Stored entries:
----
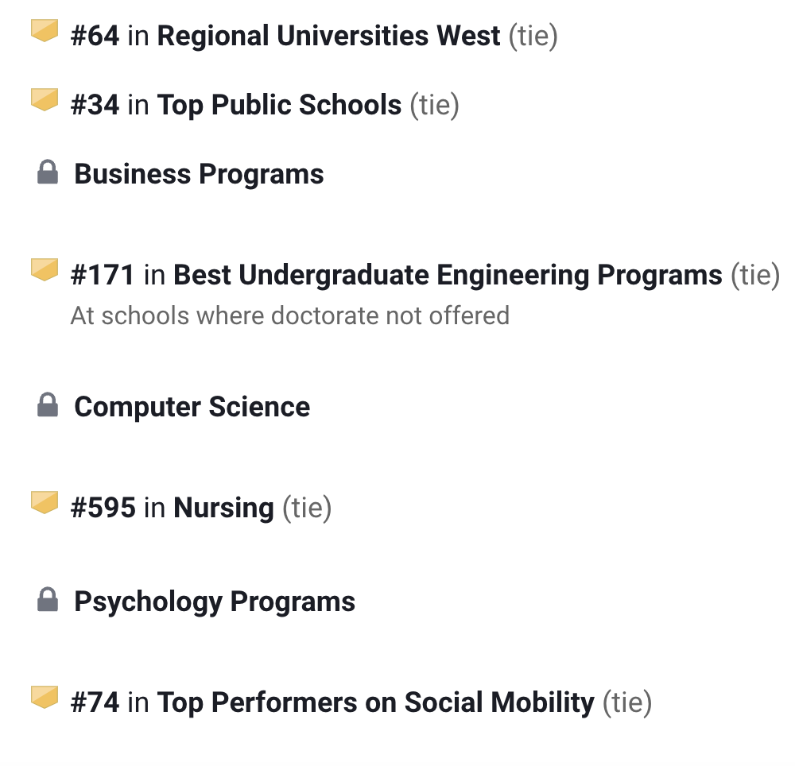Click the badge icon for Social Mobility ranking

coord(45,697)
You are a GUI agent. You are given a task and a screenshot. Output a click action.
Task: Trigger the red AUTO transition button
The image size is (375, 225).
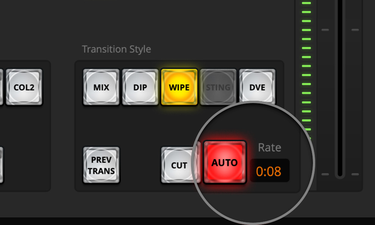225,163
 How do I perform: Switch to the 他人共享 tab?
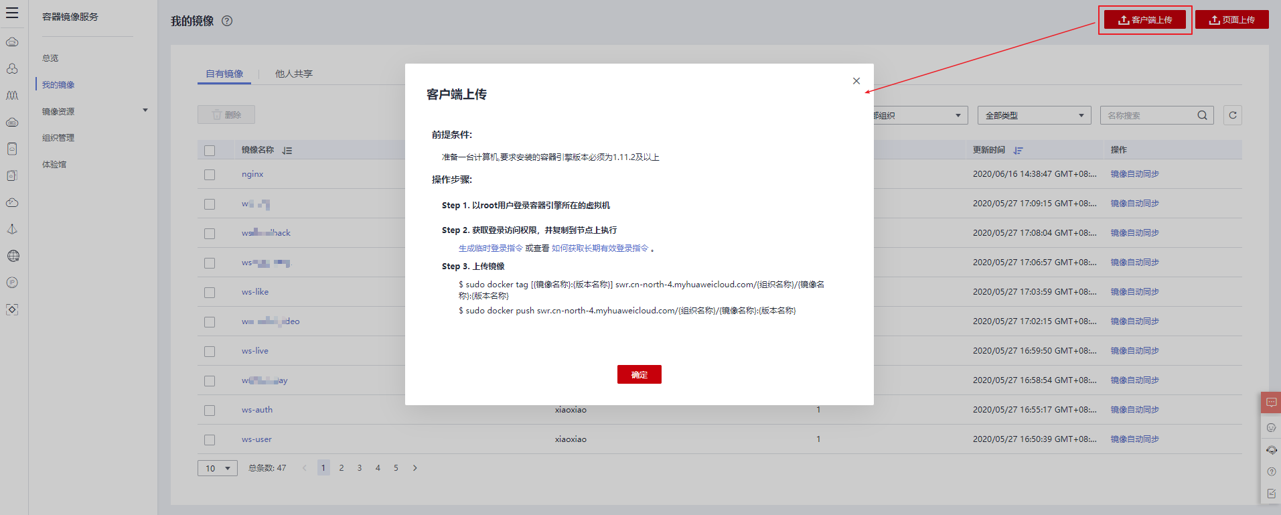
----
THE TASK — With the pictures left out, copy exactly the lines above from the line containing "You are a GUI" through the last line of the entries.

TASK RESULT —
You are a GUI agent. You are given a task and a screenshot. Output a click action.
Task: Trigger the red AUTO transition button
The image size is (375, 225).
225,163
 How do I perform: Switch to the 他人共享 tab?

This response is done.